Os vaibáchicas fizeram uso de categorias doutrinárias budistas clássicas, como os cinco skandhas, as bases dos sentidos (ayatanas) e os "dezoito dhātus". Começando com o Pañcavastuka de Vasumitra, os Vaibhāṣikas também adotaram uma classificação de cinco grupos de dharmas que delineou um total de 75 tipos de fenômenos.[25]

As cinco principais classificações de darmas são:[25][13]

  • Rūpa (11 tipos de dharma) refere-se à matéria ou fenômenos/eventos físicos.
  • Citta (1 tipo) refere-se ao pensamento, à consciência intencional ou ao fenômeno nu da consciência. Sua principal característica é conhecer um objeto.
  • Caitasikas (46 tipos) refere-se a "pensamentos concomitantes", eventos mentais ou "mentalidade associada".
  • Cittaviprayuktasaṃskāras (14 tipos) refere-se a "condicionamentos disjuntos do pensamento" ou "fatores dissociados do pensamento". Esta categoria é exclusiva de Vaibáchica e não é compartilhada com outras escolas de Abidarma. Ele agrupa vários eventos experienciais que não estão associados ao pensamento, mas também não são físicos.
  • Asaṃskṛta dharmas (3 tipos) referem-se aos três darmas incondicionados: espaço e dois estados de cessação (nirodha).

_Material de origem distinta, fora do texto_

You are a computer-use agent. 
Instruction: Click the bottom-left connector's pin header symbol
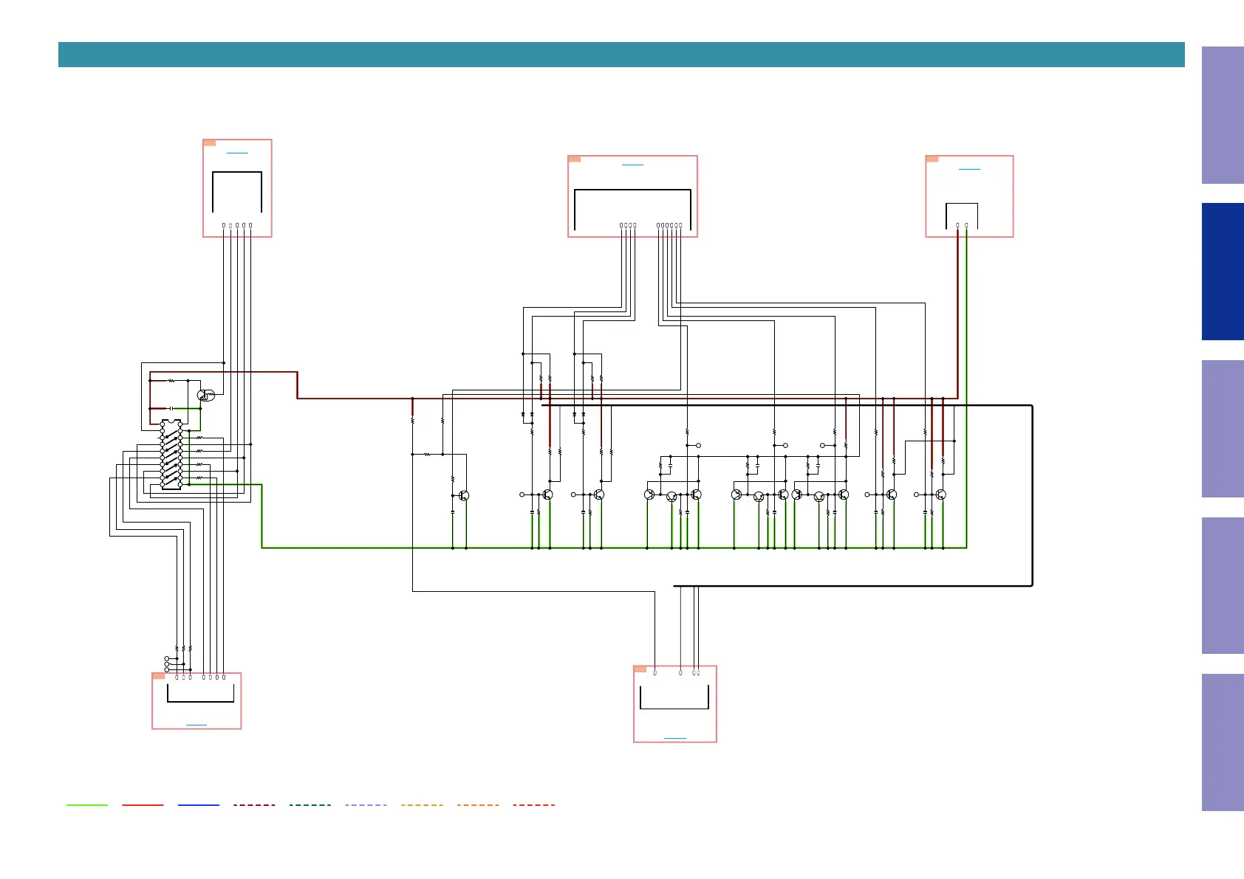coord(200,694)
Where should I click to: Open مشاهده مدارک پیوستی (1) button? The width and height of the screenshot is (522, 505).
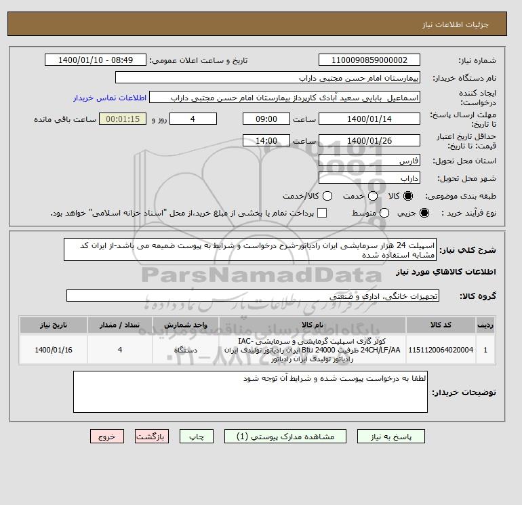coord(285,436)
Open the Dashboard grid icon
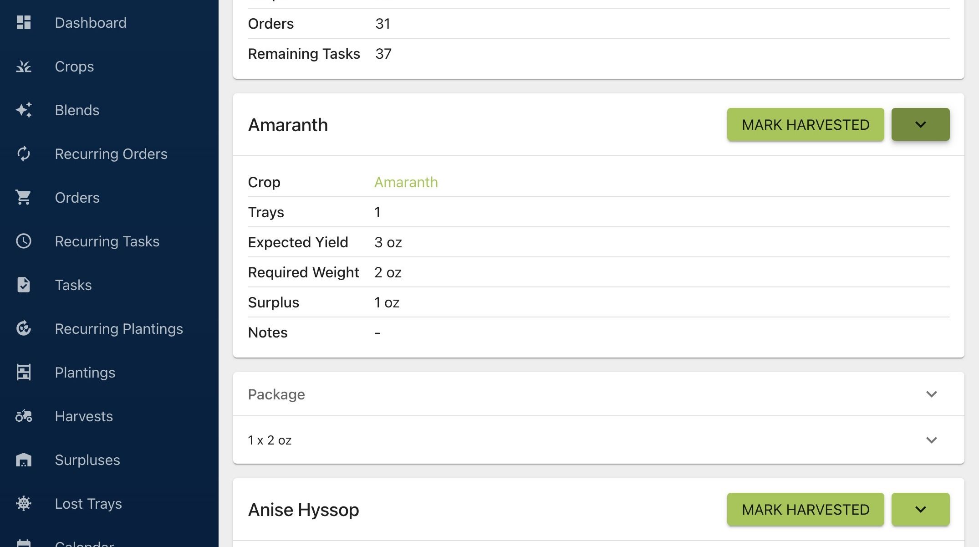The height and width of the screenshot is (547, 979). tap(23, 23)
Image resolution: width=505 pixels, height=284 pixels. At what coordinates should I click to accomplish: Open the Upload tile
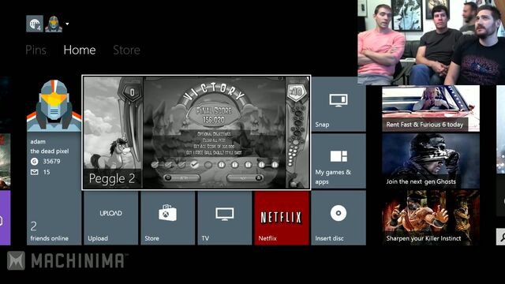[x=110, y=218]
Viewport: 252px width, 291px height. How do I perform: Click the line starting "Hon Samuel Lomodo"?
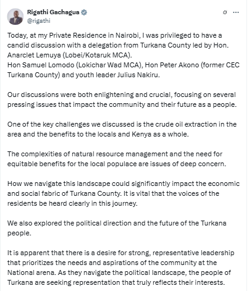tap(124, 65)
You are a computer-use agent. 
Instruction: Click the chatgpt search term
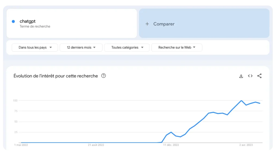(x=27, y=21)
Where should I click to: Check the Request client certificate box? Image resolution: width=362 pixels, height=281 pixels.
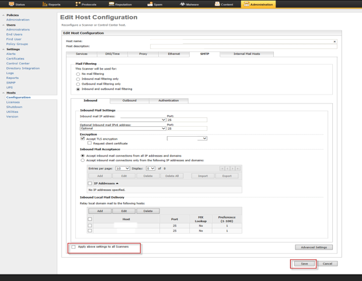point(89,143)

Os darmas também são classificados e divididos em outras categorias taxonômicas, fornecendo mais auxílios para a compreensão da visão e do caminho budistas. Algumas das principais maneiras pelas quais os vaibáchicas classificaram os darmas incluem o seguinte:[26]

  • Hábil, saudável ou útil no caminho (kuśala), inábil (akuśala) ou não definido/não determinado (avyākṛta). Darmas hábeis geram resultados desejáveis e bons, os inábeis são o oposto. Darmas não definidos não são bons nem maus.
  • Saṃskṛta (condicionado, fabricado), ou asaṃskṛta (incondicionado). De acordo com o Mahāvibhāṣa, um darma é condicionado "se tem origem e cessação, causa e efeito, e adquire as características do condicionado".
  • Sāsrava (com āsravas, que são as "efusões" ou impurezas mentais, um sinônimo de contaminação) e anāsrava (sem āsravas).
  • Darśana-heya são darmas sāsrava abandonáveis pela visão (nas quatro nobres verdades), bhāvanā-heya são darmas sāsrava que podem ser abandonados pelo cultivo do caminho budista, e aheya dharmas são darmas anāsrava que não devem ser abandonados.

Rūpa (matéria)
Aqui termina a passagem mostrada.